Backgrounds

Carpal tunnel syndrome is a group of disorders that cause median nerve compression by the increment of the pressure in the carpal tunnel due to various factors [1]. When conservative treatment, such as external fixation, medication, or steroid injection, is ineffective, carpal tunnel release (CTR) is selected as a treatment to decompress the median nerve [1]. There are various surgical techniques for CTR, and Open Carpal Tunnel Release (OCTR) is the traditional technique [2]. OCTR is the procedure to incise the skin approximately 3-3.5 cm on the palm across to the carpal tunnel and open the transverse carpal ligament to confirm median nerve release directly and sufficiently.
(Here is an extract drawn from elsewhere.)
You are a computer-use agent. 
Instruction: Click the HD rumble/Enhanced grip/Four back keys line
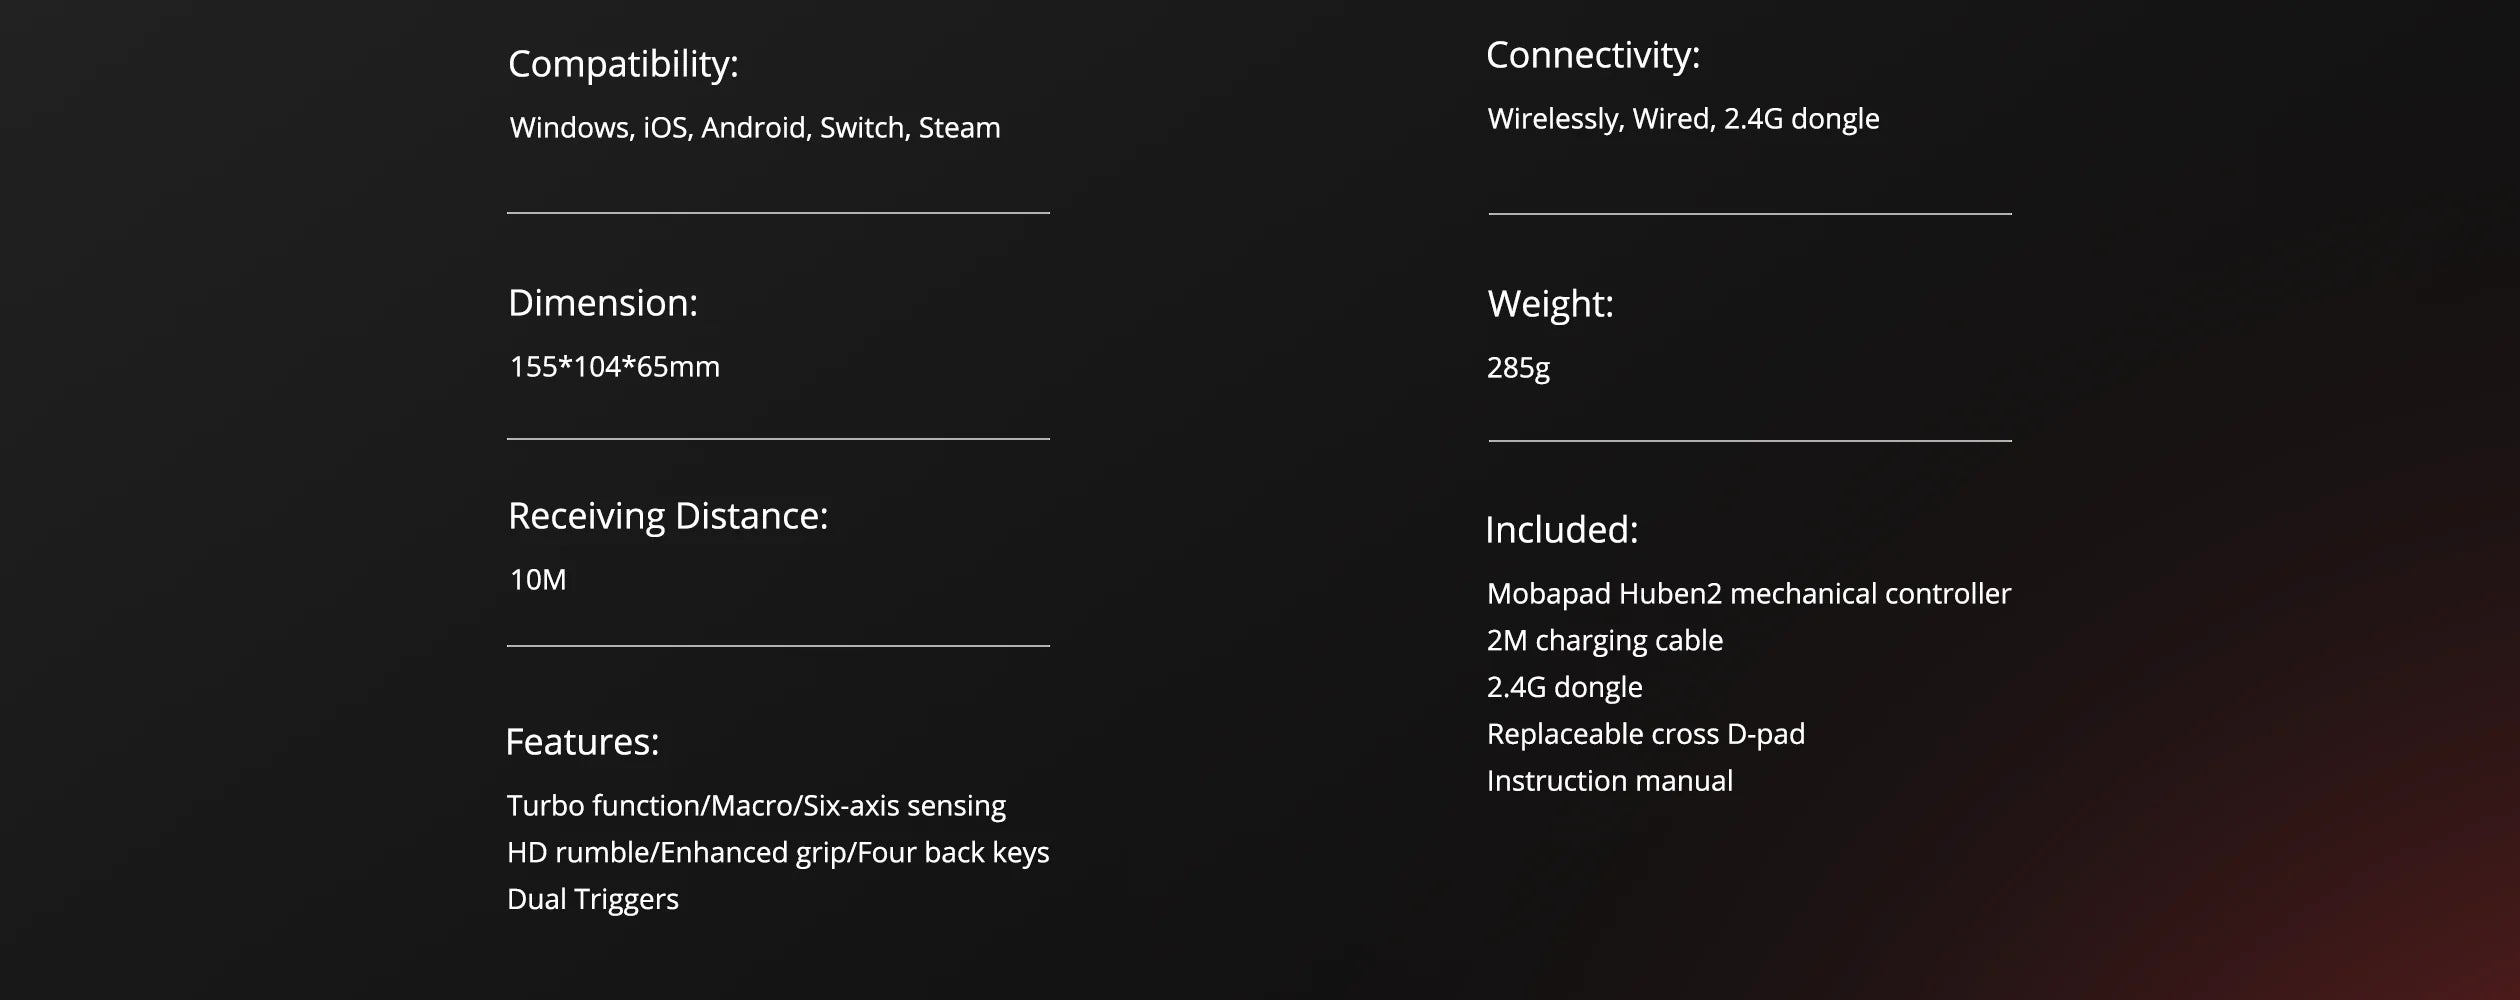coord(778,853)
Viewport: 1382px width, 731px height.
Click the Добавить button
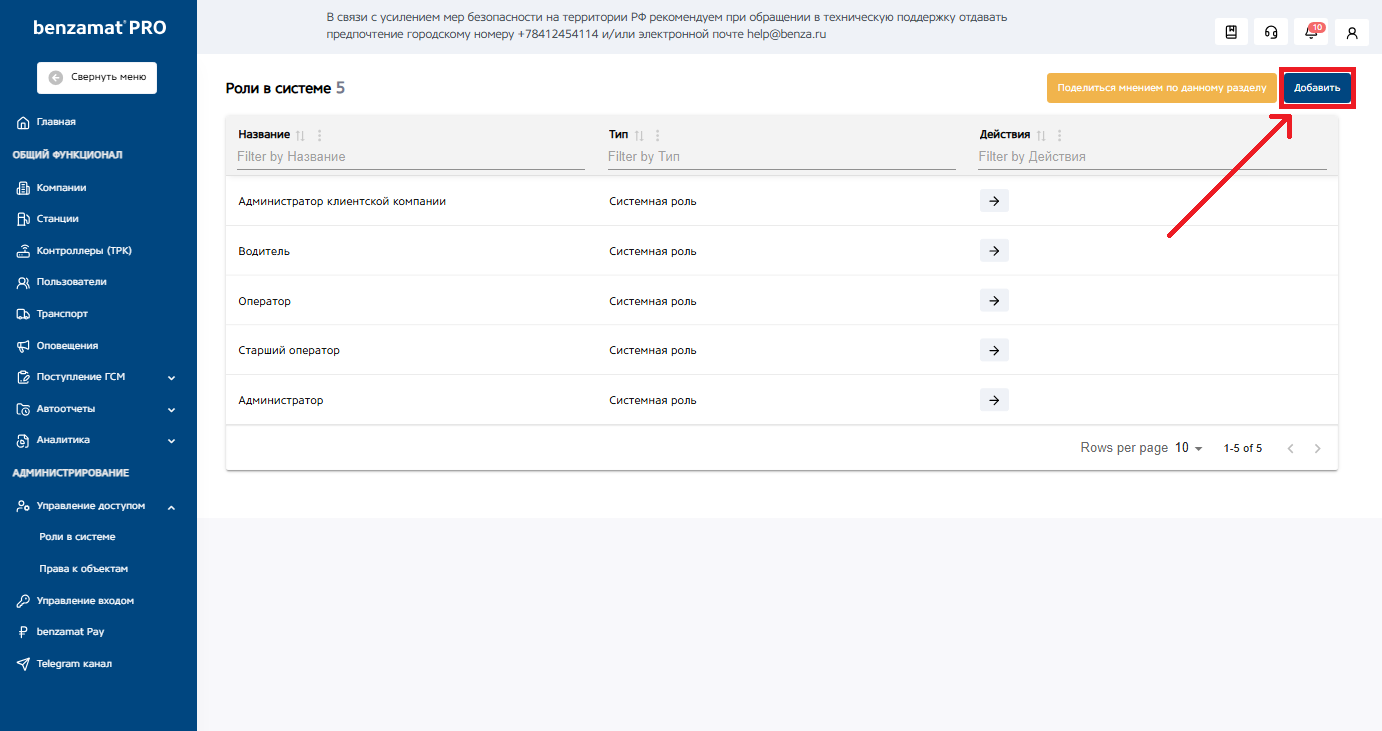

Although OCTR is a well-established surgical technique, it is often associated with a high incidence of wound scar tenderness, wound appearance, and delayed return to work [3]. Therefore, several surgical techniques have been developed in recent years to address these problems [4, 5].

One technique is mini-OCTR [2]. Mini-OCTR has a shorter skin incision compared to OCTR, with an incision 1.5 cm on the palm and cutting of the proximal end of the transverse carpal ligament through this incision [6, 7]. Several papers reported that this technique is superior to OCTR in terms of fewer wound-related complaints, shorter operative time, and lower incidence of Pillar pain [7,8,9].

Another technique is Endoscopic Carpal Tunnel Release (ECTR) [2]. ECTR involves arthroscopic incision of the transverse carpal ligament using one or two portal sites. This technique is also reportedly superior to OCTR in patient satisfaction, key pinch strength, return-to-work time, and incidence of wound-related complications [10,11,12].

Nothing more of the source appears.